2.  Garth Merrick Voigt, Deborah Joubert and Carol-Ann Schroeder-Mann are joined as the fourth, fifth and sixth respondents respectively in the urgent application, under Case No. EL 457/2023.

3.  The provisional and final orders granted by this Court in the urgent application on 7 March 2023 and 20 June 2023 respectively are rescinded.

4.  Mr. and Mrs. Gcanga are personally directed to pay the costs of the liquidators in their representative capacities in the joinder and rescission application.

5.  Mr. and Mrs. Gcanga are further directed personally to pay to the applicants in their representative capacity the reserved and wasted costs of 16 May 2024.

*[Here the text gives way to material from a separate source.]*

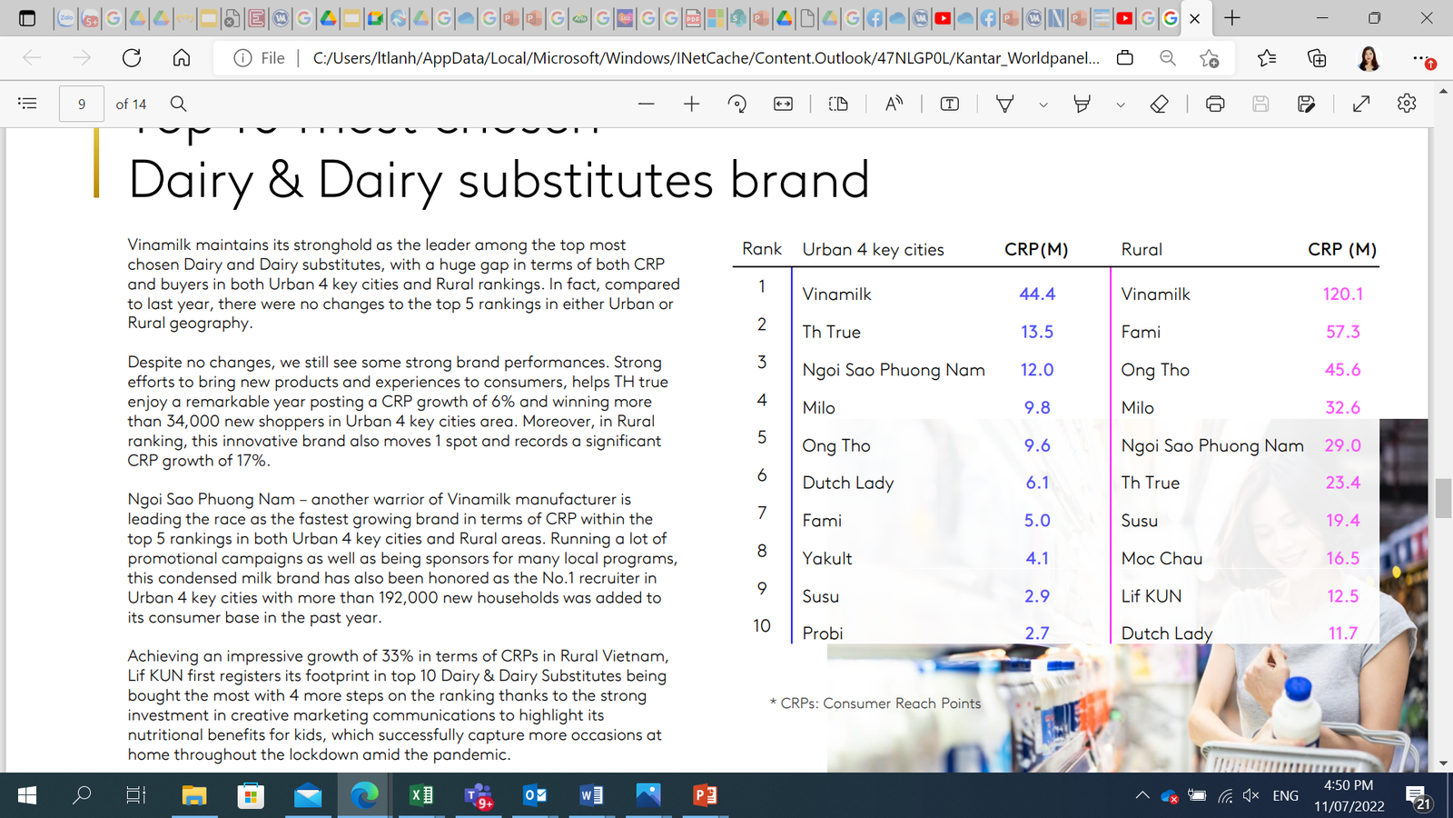Open the PDF table of contents

(27, 104)
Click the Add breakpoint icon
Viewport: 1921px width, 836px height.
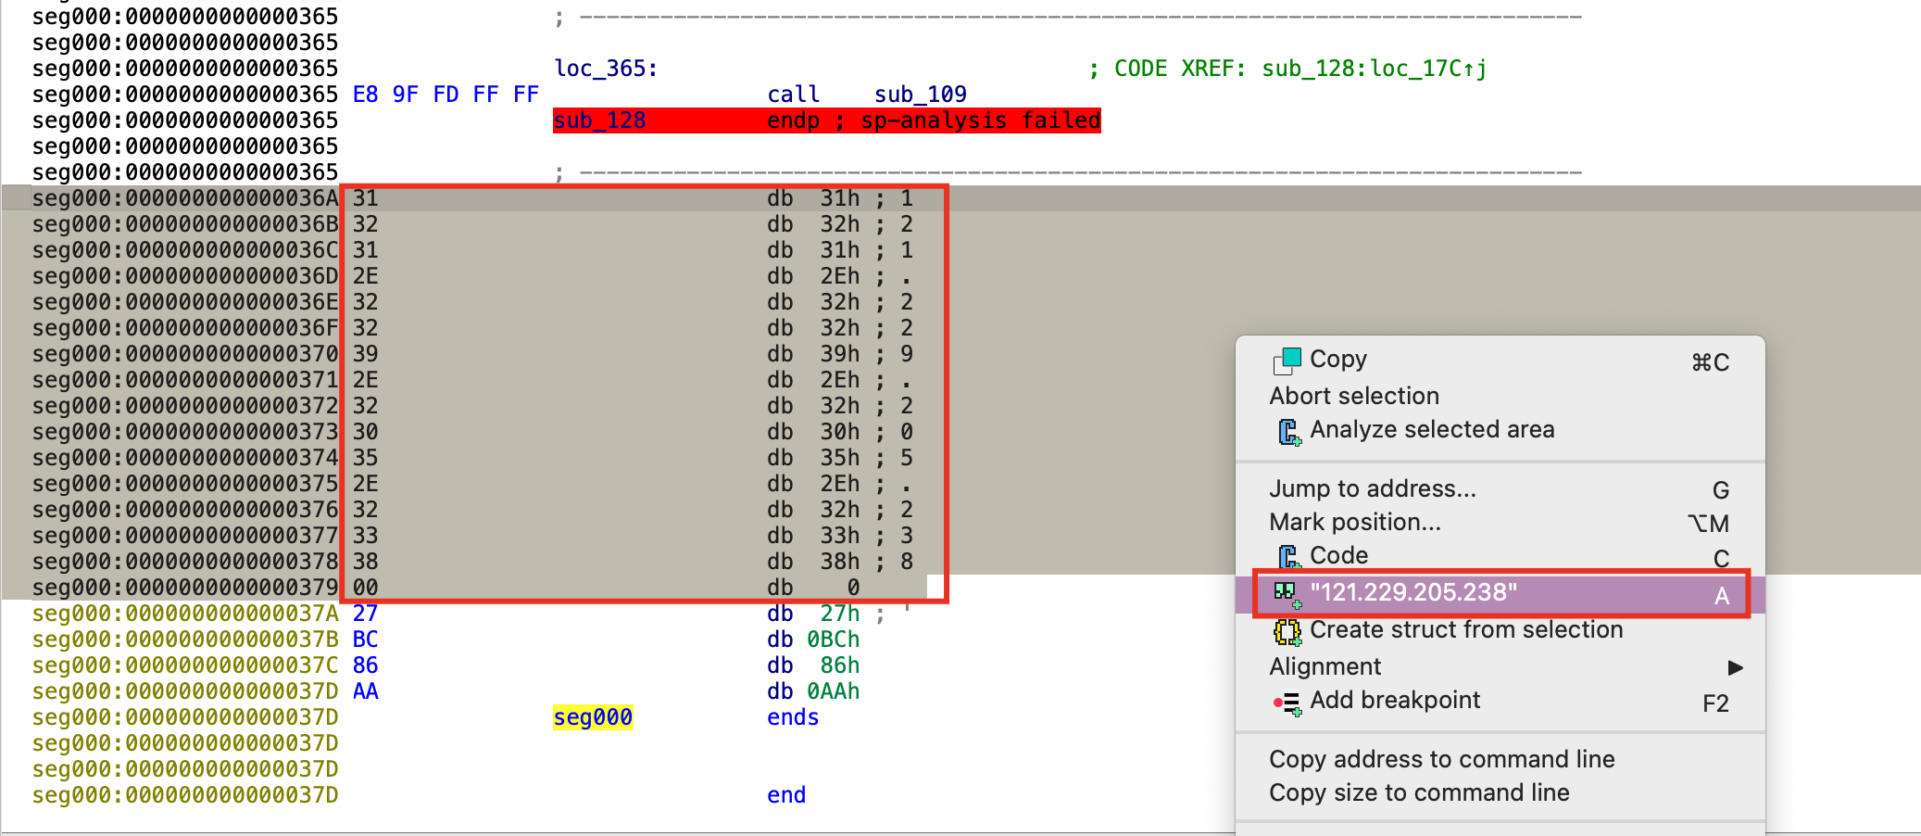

6.  All the costs orders above shall be on the attorney and client scale.

 

B HARTLE

JUDGE OF THE HIGH COURT

 

DATE OF HEARING:       16 & 17 May 2024

DATE OF JUDGMENT :    5 September 2024

 

Appearances:

 

For the applicants in the intervention and rescission application: Mr. D Kotze instructed by BLC Attorneys c/o Bate Chubb & Dickson, East London (ref. Mr. P Van Zyl).

 

For the respondents: Mr. M Mlanga instructed by Donald & Associates Inc. c/o Majali Gwabeni Attorneys Inc., East London (ref. Mr. A Gwabeni).

 



[1] The applicants have filed in support of this application copies of both the final order of liquidation as well as the provisional rule nisi which on the face of it confirm that such orders were made by the Makhanda High Court and exist as an objective fact. The final order has not been taken on appeal and is not the subject of any other proceedings to set it aside.

[2] Mr. and Mrs. Gcanga did not file any affidavits in the present application. The answering affidavit was deposed to by an attorney who avers that she acts as the members’ “instructing attorneys”. She claims that the facts deposed to in her affidavit fall within her personal knowledge but evidently knowledge of the denials raised by her on behalf of the members in it are not given such context. The legal submissions advanced by her are also premised on the bald denials which are her own without any supporting affidavits filed by the members. One such bald denial is in response to the serious allegation that the members have not accounted to the Close Corporation for the purchase price of R16 250 000.00 arising from the sale of its business and stock and that Mr. Gcanga may have indirectly benefited from the receipt of amounts paid to an entity of which he is the sole director. The other significant denial is the existence of a valid final order of liquidation of the Close Corporation. These averments form the subject matter of an application for striking out on the basis of inadmissible hearsay evidence that have frankly not raised any real disputes of fact on the papers.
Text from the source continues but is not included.